- [EXERCISE REQUIREMENTS]: Please copy each line of the listing below in which the word "screenshot" appears.

::: PROVIDED RECORDS

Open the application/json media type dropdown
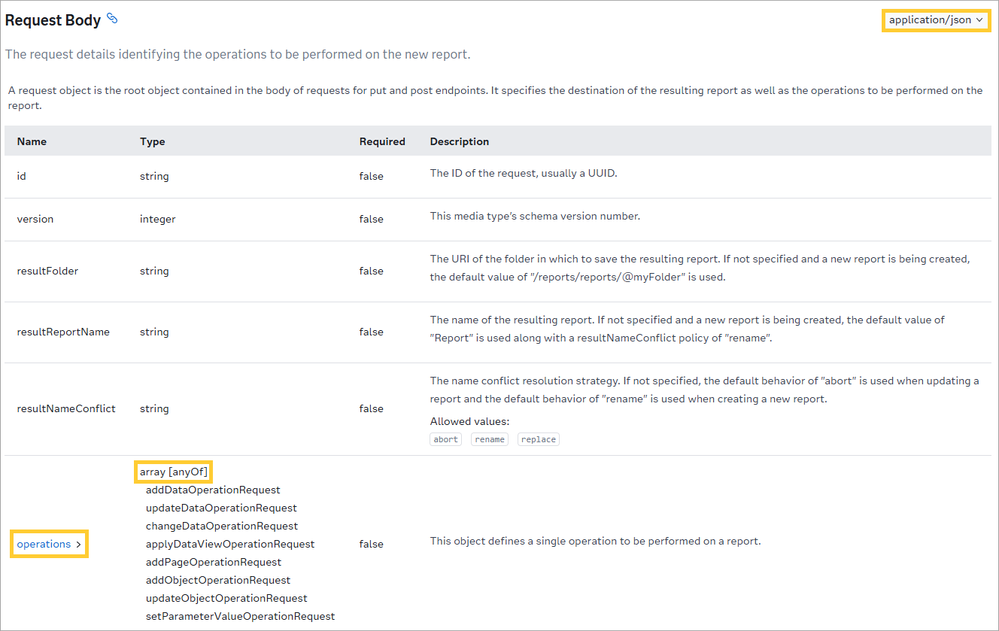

::::::
::: PROVIDED RECORDS

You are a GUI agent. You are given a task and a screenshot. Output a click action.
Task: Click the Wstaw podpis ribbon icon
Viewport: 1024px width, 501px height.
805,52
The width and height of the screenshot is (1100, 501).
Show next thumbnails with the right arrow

::::::

- [RESULT]:
You are a GUI agent. You are given a task and a screenshot. Output a click action.
The width and height of the screenshot is (1100, 501).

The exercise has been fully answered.